Арт-интервенция: Как отличить хулиганство от современного искусства
Что пытаются сказать Бэнкси, Бренер, суфражистки, братья Чепмен и их коллеги, нападая на музеи и чужие работы
На прошлой неделе в галерее Tate Modern российский активист движения Yellowism пометил тэгом со своим именем дорогую картину Ротко. Мы уже вспоминали другие случаи на границе акции, интервенции и вандализма, а теперь попросили Алису Таёжную объяснить, что такое арт-интервенция, какие идеи стоят за сознательной «порчей» чужих работ и как вообще стоит обращаться с современным искусством.
Алиса Таёжная |
Главных вопросов, как всегда, два. Первый: жест малоизвестного художника в сторону шедевра — это искусство или просто попытка привлечь внимание к своей, в общем-то, незаметно проходящей карьере? Второй: почему художникам в принципе не дают покоя чужие работы, зачем они не просто обращаются к старым мастерам, но и расписывают, оборачивают в клейкую ленту и даже писают в старые шедевры? Что в конце концов делать с этим арт-хулиганством: писать в википедию в раздел «забавные факты», |
Музейный объект как нечто герметичное, предназначенное для поклонения и изучения появился в истории сравнительно недавно — всего полтора века назад.
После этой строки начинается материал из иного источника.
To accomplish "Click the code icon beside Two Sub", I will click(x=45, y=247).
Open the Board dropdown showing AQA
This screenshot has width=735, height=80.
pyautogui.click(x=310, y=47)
С тех пор музеи современного искусства рьяно соревнуются друг с другом и оперируют огромными бюджетами, а художники бесконечно критикуют, обдумывают и анализируют, должно ли искусство начинаться и заканчиваться в музее и как сделать спонтанный и вдохновенный процесс создания менее буквальным и прямолинейным. В конце концов многие из них пытаются приблизить время, когда свидетельством искусства перестанет быть вещь и станет человеческий опыт.
Писсуар как вызов: Как и зачем появились выставки современного искусства и объекты на них
Вопросы к истории искусства и шедеврам в музее первым начал осознанно задавать Марсель Дюшан — в момент, когда за первенство на мировой сцене боролись Матисс и Пикассо, а за свежим и невероятно дорогим искусством начала охотиться новая буржуазия. Американский салон 1917 года, куда он был выбран отборщиком, обещал художникам невиданную свободу и отсутствие цензуры: на экспозицию могло попасть любое произведение искусства, и именно тогда Дюшан совершил свой знаменитый выход с рэди-мейдом.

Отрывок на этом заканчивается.